» **Exercise details**: Output, exactly and in full, the entries that appear below.

[Opening The input section]

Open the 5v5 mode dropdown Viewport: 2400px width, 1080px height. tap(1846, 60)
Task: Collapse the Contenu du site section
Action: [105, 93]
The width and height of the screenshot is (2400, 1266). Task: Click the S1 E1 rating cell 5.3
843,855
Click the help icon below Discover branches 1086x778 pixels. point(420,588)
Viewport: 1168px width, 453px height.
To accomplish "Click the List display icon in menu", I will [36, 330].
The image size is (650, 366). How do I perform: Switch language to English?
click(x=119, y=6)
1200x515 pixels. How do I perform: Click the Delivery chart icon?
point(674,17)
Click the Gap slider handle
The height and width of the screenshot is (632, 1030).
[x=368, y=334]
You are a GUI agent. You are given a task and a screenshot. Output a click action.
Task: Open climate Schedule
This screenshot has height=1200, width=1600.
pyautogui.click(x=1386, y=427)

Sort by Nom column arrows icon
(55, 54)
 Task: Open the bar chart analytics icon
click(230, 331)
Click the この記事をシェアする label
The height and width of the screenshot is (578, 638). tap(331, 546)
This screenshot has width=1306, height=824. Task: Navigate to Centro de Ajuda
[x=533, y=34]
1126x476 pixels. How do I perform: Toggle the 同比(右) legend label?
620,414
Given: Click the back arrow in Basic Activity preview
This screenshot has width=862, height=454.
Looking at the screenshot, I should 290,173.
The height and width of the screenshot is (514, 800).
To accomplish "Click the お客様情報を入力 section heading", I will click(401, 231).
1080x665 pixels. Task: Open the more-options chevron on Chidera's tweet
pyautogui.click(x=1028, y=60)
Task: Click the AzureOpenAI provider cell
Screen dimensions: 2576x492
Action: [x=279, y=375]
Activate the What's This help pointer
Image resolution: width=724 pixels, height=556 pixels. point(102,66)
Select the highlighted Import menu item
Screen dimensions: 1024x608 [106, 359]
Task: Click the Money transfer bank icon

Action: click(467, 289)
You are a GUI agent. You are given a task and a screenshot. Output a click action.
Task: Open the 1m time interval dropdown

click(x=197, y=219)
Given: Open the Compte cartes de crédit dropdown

[Closing The input section]

» **Solution to this task**:
Open the 5v5 mode dropdown Viewport: 2400px width, 1080px height. tap(1846, 60)
Task: Collapse the Contenu du site section
Action: [105, 93]
The width and height of the screenshot is (2400, 1266). Task: Click the S1 E1 rating cell 5.3
843,855
Click the help icon below Discover branches 1086x778 pixels. point(420,588)
Viewport: 1168px width, 453px height.
To accomplish "Click the List display icon in menu", I will [36, 330].
The image size is (650, 366). How do I perform: Switch language to English?
click(x=119, y=6)
1200x515 pixels. How do I perform: Click the Delivery chart icon?
point(674,17)
Click the Gap slider handle
The height and width of the screenshot is (632, 1030).
[x=368, y=334]
You are a GUI agent. You are given a task and a screenshot. Output a click action.
Task: Open climate Schedule
This screenshot has height=1200, width=1600.
pyautogui.click(x=1386, y=427)

Sort by Nom column arrows icon
(55, 54)
 Task: Open the bar chart analytics icon
click(230, 331)
Click the この記事をシェアする label
The height and width of the screenshot is (578, 638). tap(331, 546)
This screenshot has width=1306, height=824. Task: Navigate to Centro de Ajuda
[x=533, y=34]
1126x476 pixels. How do I perform: Toggle the 同比(右) legend label?
620,414
Given: Click the back arrow in Basic Activity preview
This screenshot has width=862, height=454.
Looking at the screenshot, I should 290,173.
The height and width of the screenshot is (514, 800).
To accomplish "Click the お客様情報を入力 section heading", I will click(401, 231).
1080x665 pixels. Task: Open the more-options chevron on Chidera's tweet
pyautogui.click(x=1028, y=60)
Task: Click the AzureOpenAI provider cell
Screen dimensions: 2576x492
Action: [x=279, y=375]
Activate the What's This help pointer
Image resolution: width=724 pixels, height=556 pixels. point(102,66)
Select the highlighted Import menu item
Screen dimensions: 1024x608 [106, 359]
Task: Click the Money transfer bank icon

Action: click(467, 289)
You are a GUI agent. You are given a task and a screenshot. Output a click action.
Task: Open the 1m time interval dropdown

click(x=197, y=219)
Given: Open the Compte cartes de crédit dropdown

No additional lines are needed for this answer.